- _WHAT TO DO_
Reproduce the material word for word, starting at the line that contains "Minimize the Export Queries dialog" and stopping after the material's last line, with both ends included. Leave the pictures out.

==========

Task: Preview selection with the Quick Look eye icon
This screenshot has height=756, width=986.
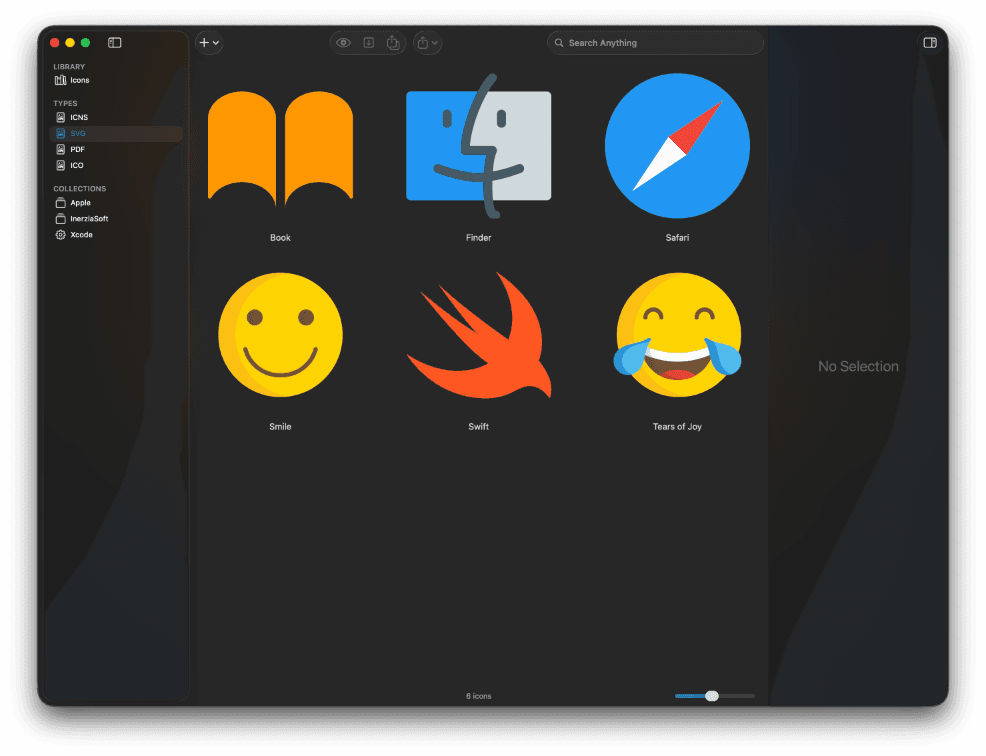Action: [x=343, y=42]

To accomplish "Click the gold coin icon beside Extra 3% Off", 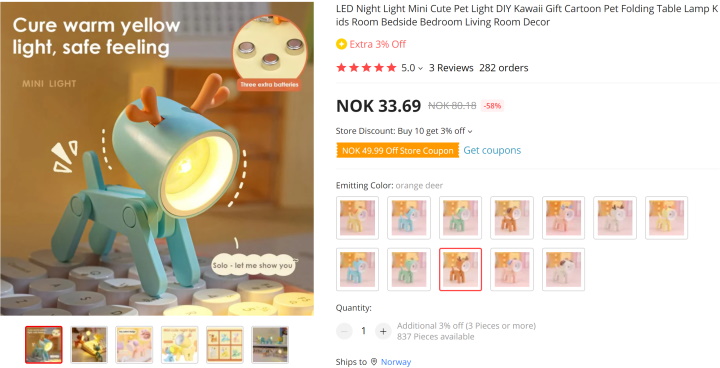I will pos(341,44).
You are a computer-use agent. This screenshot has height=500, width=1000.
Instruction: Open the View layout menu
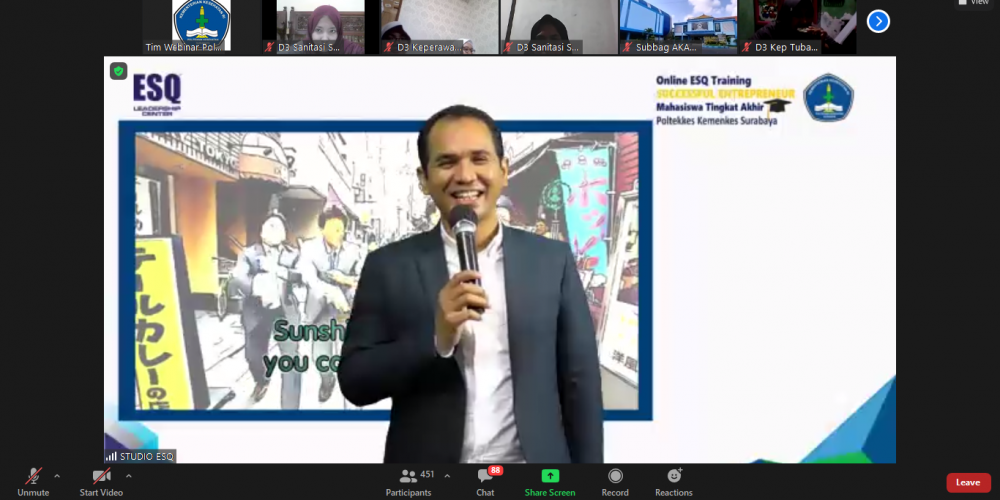tap(974, 3)
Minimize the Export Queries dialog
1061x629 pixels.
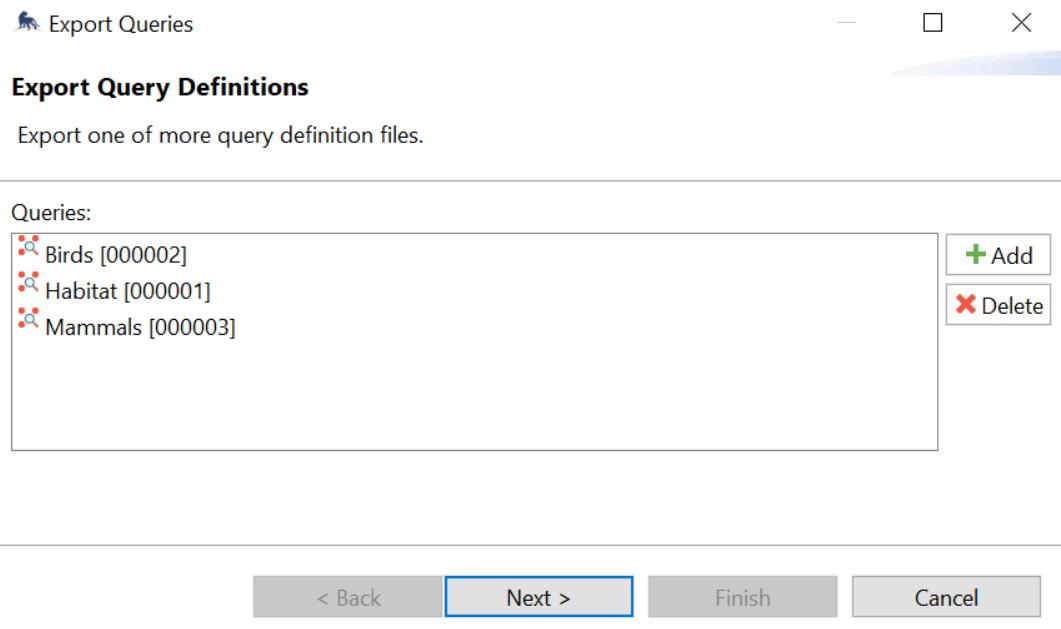[846, 23]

==========

- _EXERCISE ANSWER_
Minimize the Export Queries dialog
1061x629 pixels.
[846, 23]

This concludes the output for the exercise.